Whether you’re composing a corporate earnings report or an informal e-mail, you know your syntax will shine, your punctuation will be perfect, and your word choice will be spot on. You can take a step back from any document you’ve written, look at it with a critical eye and see you did a good job.

So, to you, I have just one thing to say: Sure, but is it pretty?

That’s right, just when you thought it was safe to rest on your linguistic laurels, I’m handing you a fresh writing worry: aesthetics. Most amateur and even professional writers don’t stop to think about how their words look on a page or screen. After all, writing is about the ear, not the eye, right?

Not according to professional editors, or at least, to the people who wrote the style guides that editors follow. Many of the edits professionals make have just one goal in mind: visual appeal. If a piece is easy on the eyes, it’s that much more digestible to the reader.

Many people know that a huge, dense paragraph can send a reader packing. That’s why you should look for ways to break big paragraphs up. But not many people know what makes your daily newspaper or favorite novel easy on the eye.

Here are some style guide recommendations you can follow to make your writing more visually appealing.

- Avoid initialisms. The “Associated Press Stylebook” calls it alphabet soup — sentences cluttered with initials like, “The ASDSMA and the LFJC met with members of the UBAW and the DEAJ to discuss data reported in the BSRW.” And, no, just because you force fed those initials to the reader via parenthetical insertions earlier in the document does not make this acceptable.

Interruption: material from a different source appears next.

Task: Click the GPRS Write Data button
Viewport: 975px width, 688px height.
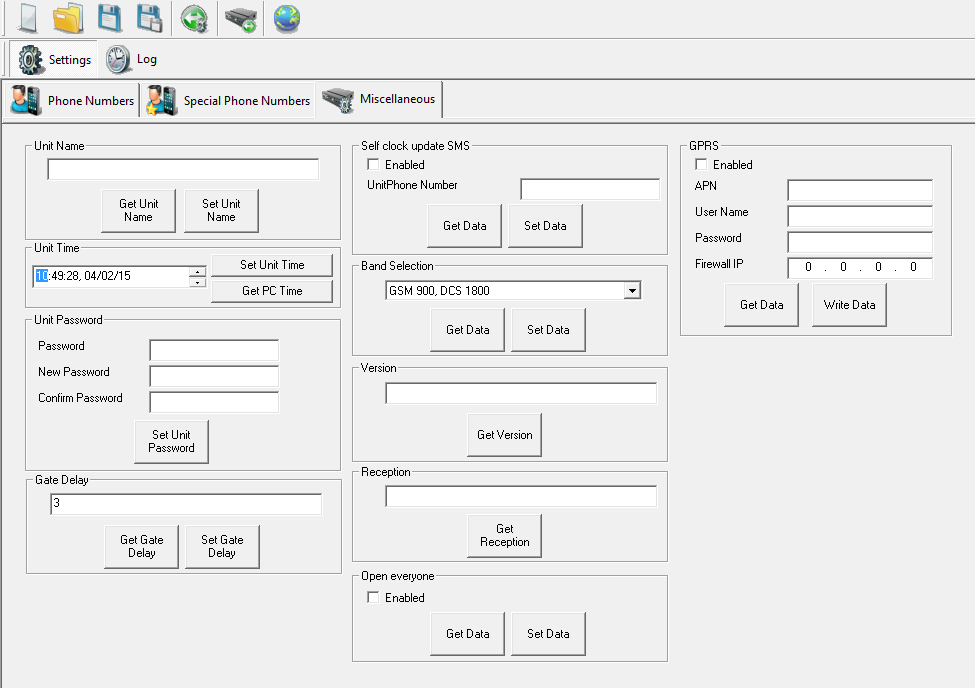Action: click(x=849, y=305)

Readers don’t instantly become familiar with a clump of letters just because you tell them to. That’s why nicknames like CIA and FBI are always better than the ASDSMA and the LFJC. Whenever possible, look for familiar words to use in place of unfamiliar initials: “The Assn. of Shirt, Dress and Sock Manufacturers of America issued its policy statement last week. The apparel manufacturers will support the bill.” The apparel manufacturers, the group, the association — any term your reader already knows is better than “ASDSMA.”

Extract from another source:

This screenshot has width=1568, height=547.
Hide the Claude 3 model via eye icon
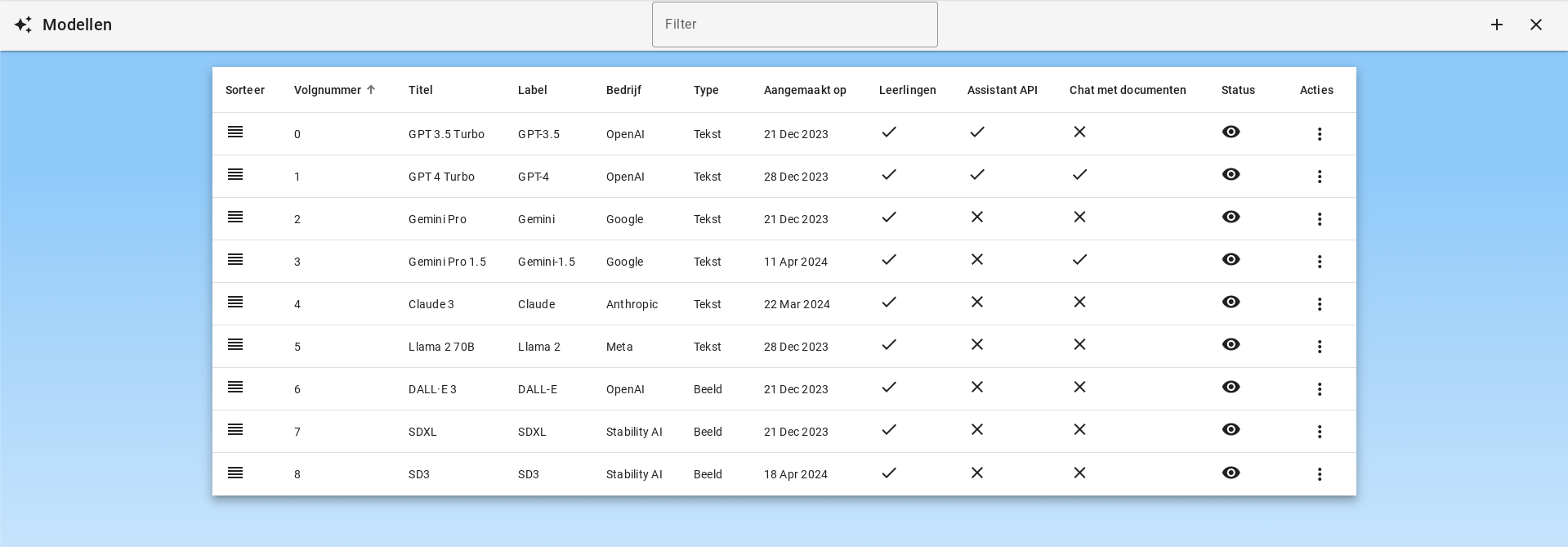(x=1231, y=303)
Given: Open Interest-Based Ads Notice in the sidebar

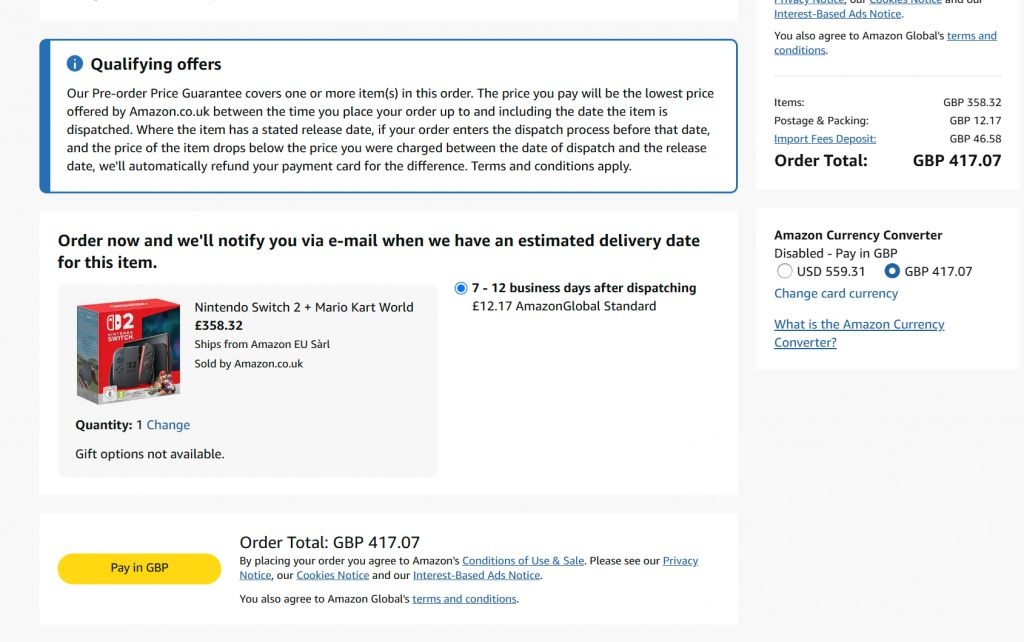Looking at the screenshot, I should (x=838, y=14).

- Keep the commas, semicolons and parentheses to a minimum. There are clear rules governing punctuation, but they leave you some elbow room. Comma rules allow a sentence like: “However, until Sunday, I had, somehow, known that the man, whom you call Bill, was, without a doubt, mean.” But most of those commas could be chopped with nothing lost.

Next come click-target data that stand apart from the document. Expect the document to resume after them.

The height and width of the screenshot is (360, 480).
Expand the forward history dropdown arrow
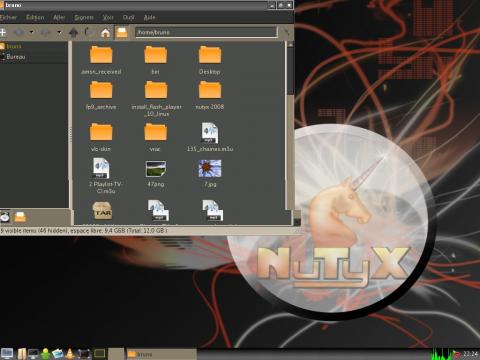point(59,32)
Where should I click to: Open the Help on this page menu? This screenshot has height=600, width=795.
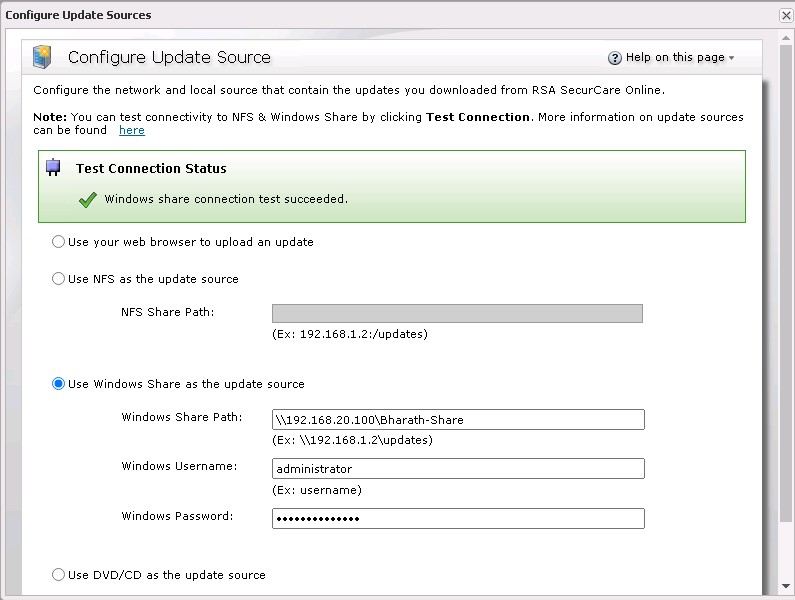click(x=675, y=58)
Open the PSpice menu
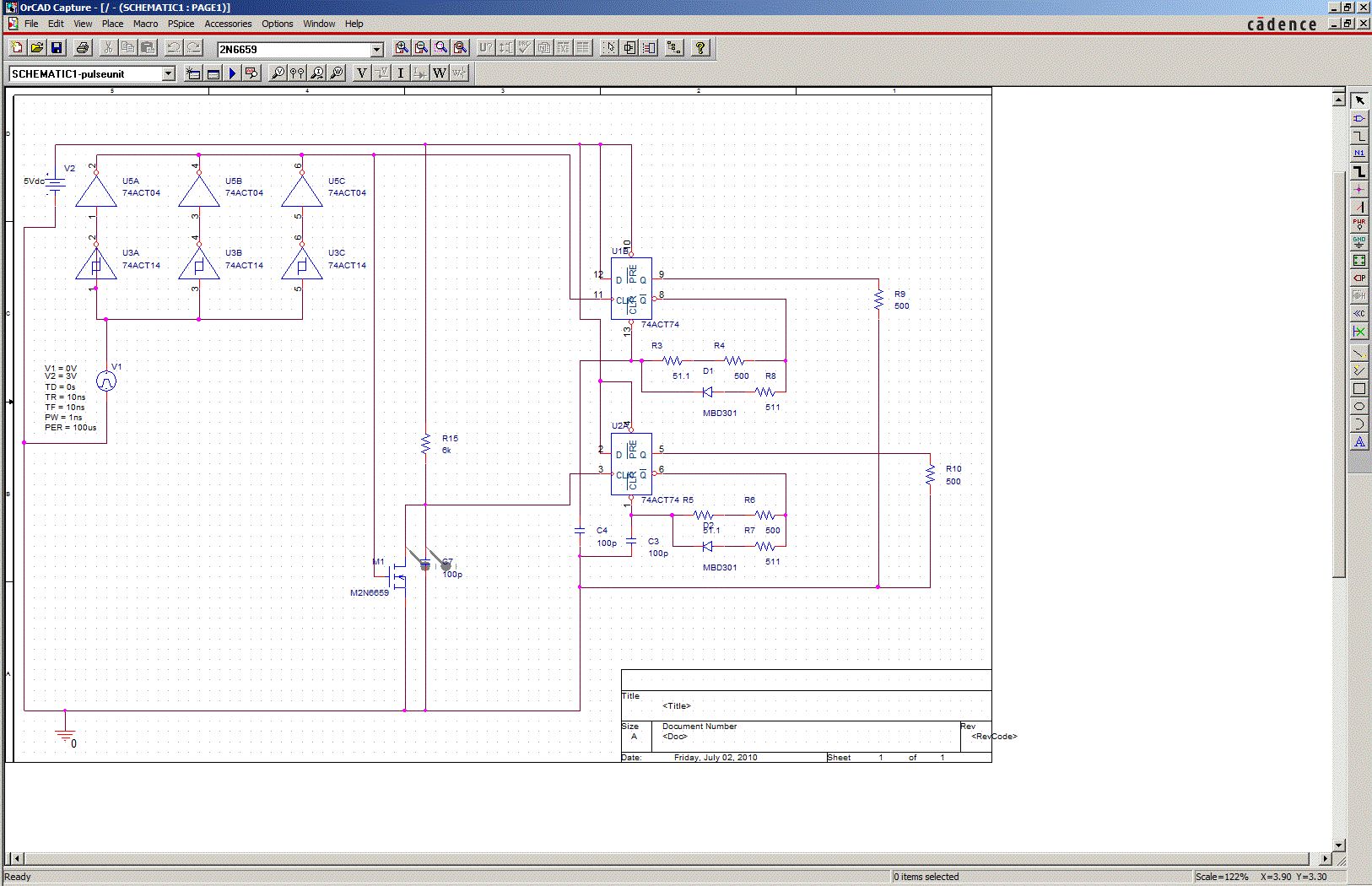The image size is (1372, 886). pos(181,24)
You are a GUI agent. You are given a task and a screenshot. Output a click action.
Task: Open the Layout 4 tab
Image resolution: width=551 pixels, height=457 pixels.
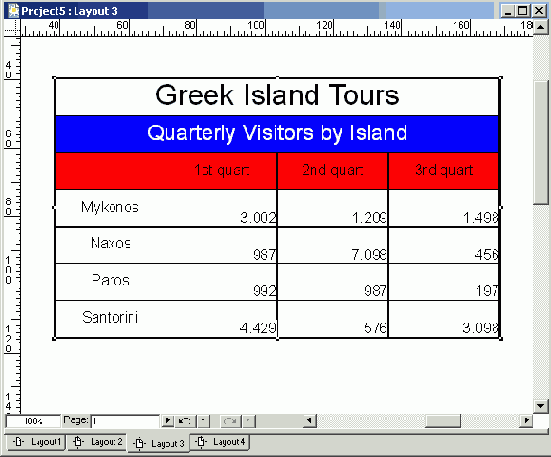pos(220,442)
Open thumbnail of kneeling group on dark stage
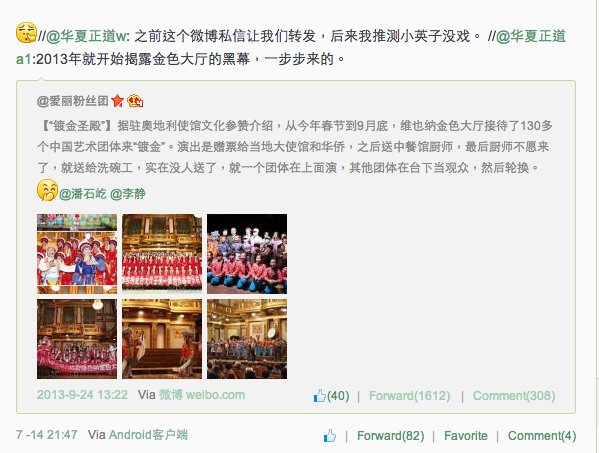599x453 pixels. [247, 254]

- Don’t let companies tell you what to capitalize. Just because a corporation thinks its Homeowners Policy or its Roadside Assistance deserves the royal treatment, doesn’t mean you have to listen. Only proper names get capitalized.

And there’s no reason you can’t, in your own words, call a restaurant’s Chipotle Salsa its chipotle salsa. Whenever you can interpret a pseudo proper name as a generic description, you’ll make it easier on your readers’ eyes.

- Consider spelling out numbers. Newspaper style likes numerals for most numbers 10 or greater. “They have eight children and 22 grandchildren.” But that’s largely because newspapers have space constraints.

Book publishers opt for spelling out most round numbers on the belief that this style is more visually appealing and flowing. “When she was twelve, she had twenty thousand dollars in the bank.”

I haven’t decided whether I agree. But it’s worth thinking about when you want your words to look as good on paper as they sound in your head.